The comparison is based on similar long-term financial trajectories, not sector labels.
The lead is spread across profitability and growth, rather than sitting in one isolated gap. The overall score gap is 10 points in favour of Iberdrola, S.A..
This pair is matched through long-term financial trajectory similarity within the selected peer universe.
The pair shares a valid long-term profile match, but the trajectories are not especially close.
The match is driven mainly by investment intensity and margin trend.
Scores reflect position relative to comparable companies with similar long-term financial trajectories.
The largest gaps do not all point in the same direction.

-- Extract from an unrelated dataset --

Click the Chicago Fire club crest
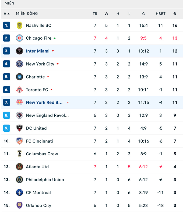Viewport: 183px width, 212px height. pos(19,38)
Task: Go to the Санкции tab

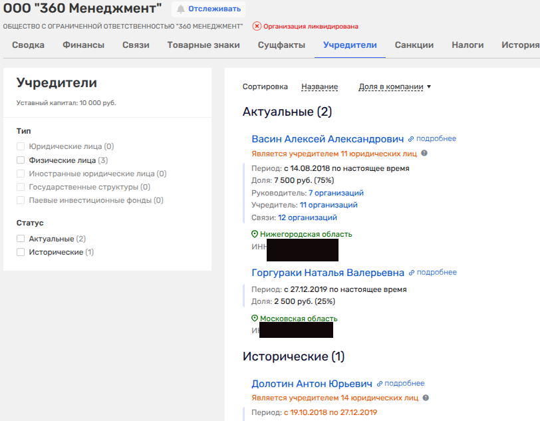Action: (414, 45)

Left means cheaper relative valuation. Higher means stronger structure.
Iberdrola, S.A. still looks stronger overall, though current pricing looks more supportive for Kinder Morgan, Inc..
Valuation position uses peer-relative PE percentile (idx_pct_pe) where available.
The profitability gap is wide, with the stronger side earning materially better operating marks.
Kinder Morgan, Inc. still shows lower market-fundamental divergence, which keeps the wider picture mixed rather than completely one-sided.
Profitability is the clearest driver of the lead, with growth adding further support — though valuation still provides a real counterweight.
Break down the IBE.MC vs KMI comparison across all dimensions with the full interactive tool.
Explore how IBE.MC and KMI each compare against other companies in their peer groups.
Rule-based, descriptive analysis only. Derived from peer percentile dimensions. Not investment advice. Peer groups are determined algorithmically based on structural similarity — not by sector classification alone.
AssetNext scores reflect each company's structural position within its functional peer group — not a ranking against all stocks simultaneously. Peers are identified by similarity across eight financial dimensions, including revenue growth trajectory, margin structure, capital intensity, and earnings stability. A score of 75 means the company ranks in the top quartile within its own peer group, not the entire market.
Four dimension scores drive the overall peer score: Growth (revenue trajectory and expansion dynamics), Quality (margin structure and capital efficiency), Valuation (peer-relative pricing on standard multiples), and Stability (earnings consistency and financial predictability). Each dimension is scored 0–100 relative to the peer group, then combined into an overall peer score using equal weighting.
Scores are recalculated periodically as underlying financial data is updated. All analysis is descriptive and rule-based — AssetNext describes structural realities and never issues buy, sell or hold recommendations.